= Beginning of Section =
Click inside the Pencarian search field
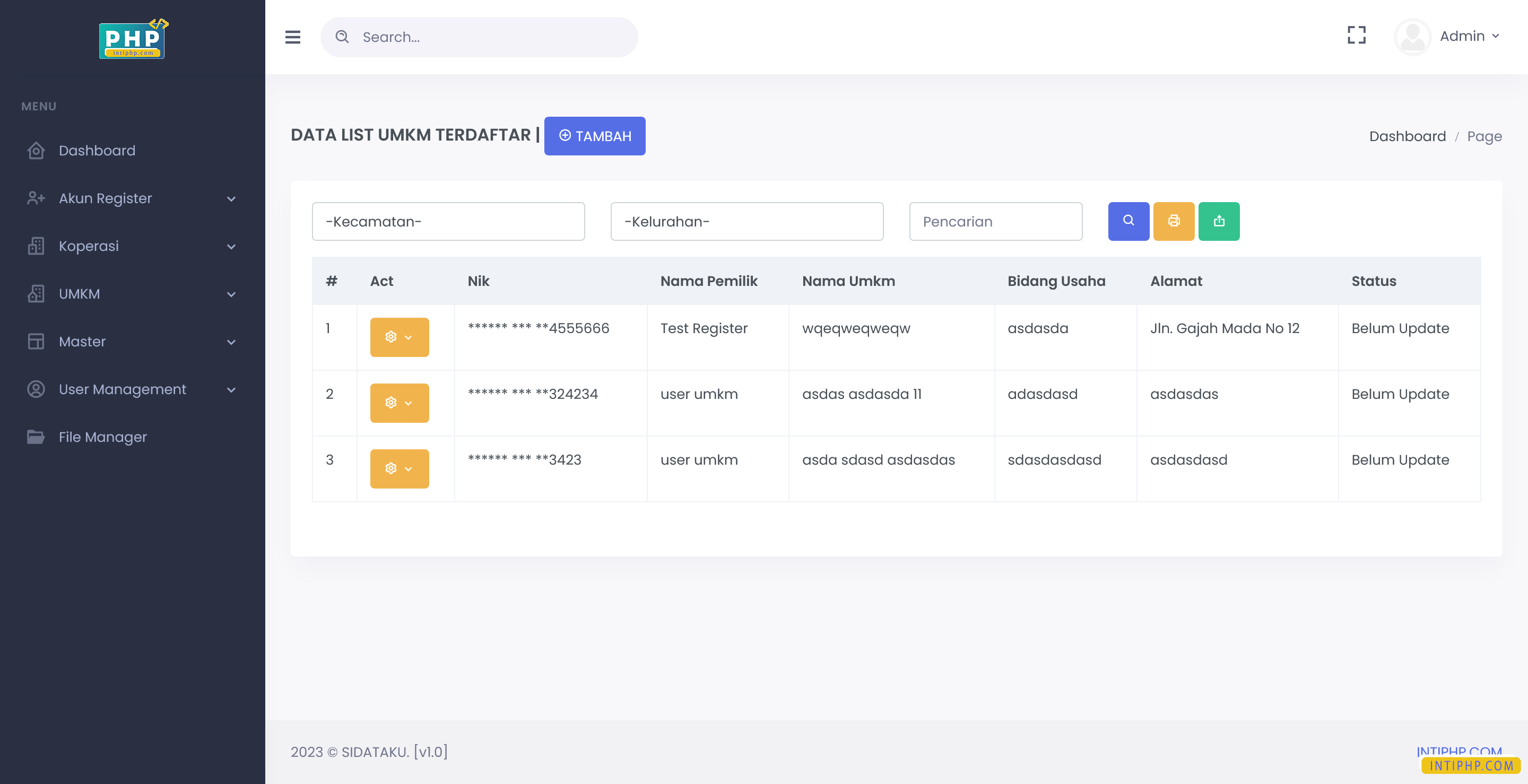Screen dimensions: 1528x784 pyautogui.click(x=995, y=221)
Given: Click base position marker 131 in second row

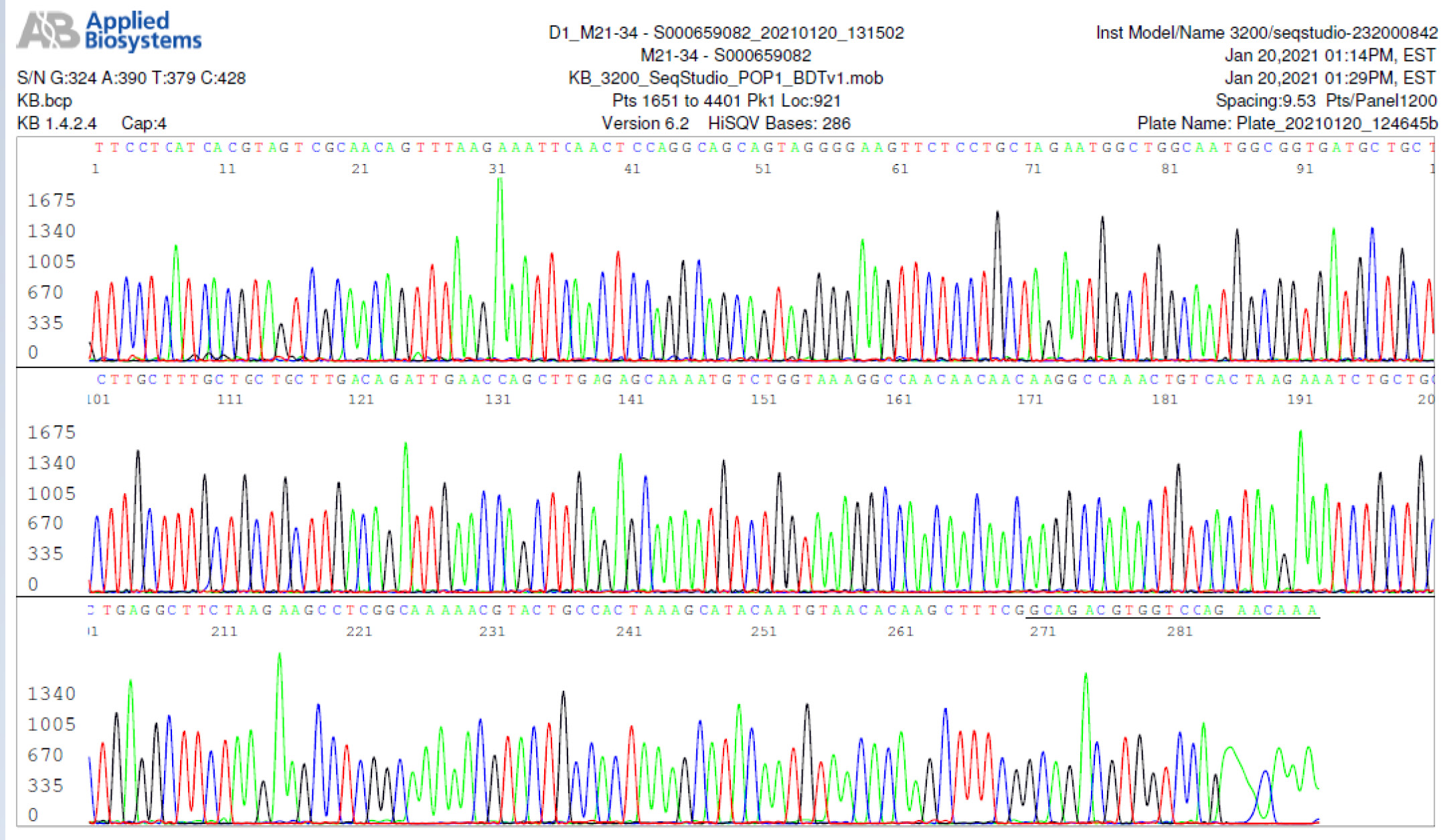Looking at the screenshot, I should coord(498,400).
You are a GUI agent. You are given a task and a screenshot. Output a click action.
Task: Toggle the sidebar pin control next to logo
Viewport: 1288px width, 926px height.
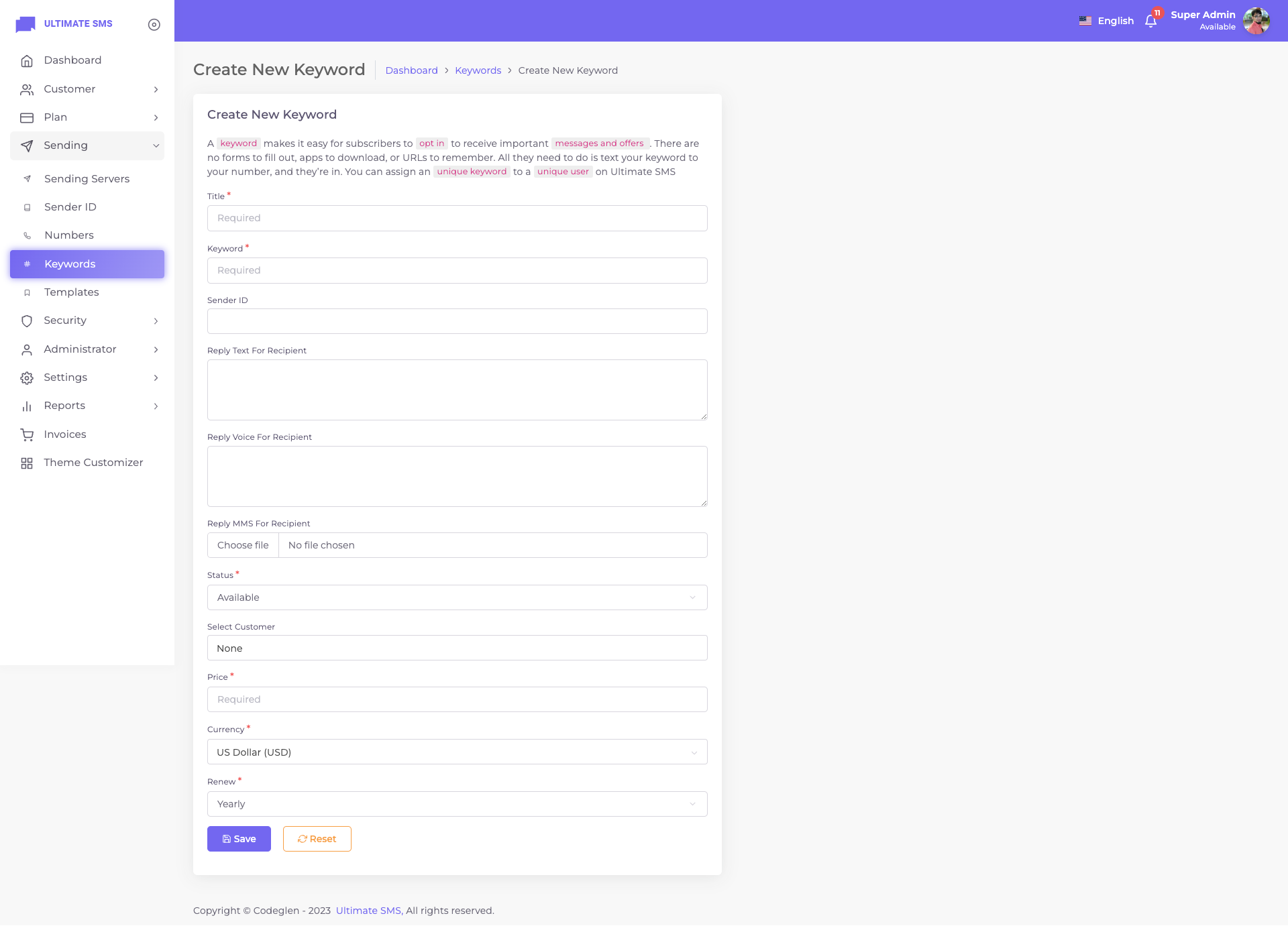154,24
= End of Section =
_PROBLEM REQUIREMENTS_
Make an exact copy of the lines from the top of the material through the line with "You are a GUI", pictures excluded.

_RESPONSE FOR THIS EXERCISE_
Click inside the Pencarian search field
Screen dimensions: 1528x784 pyautogui.click(x=995, y=221)
Given: Click base position marker 131 in second row

Looking at the screenshot, I should coord(498,400).
You are a GUI agent. You are given a task and a screenshot. Output a click action.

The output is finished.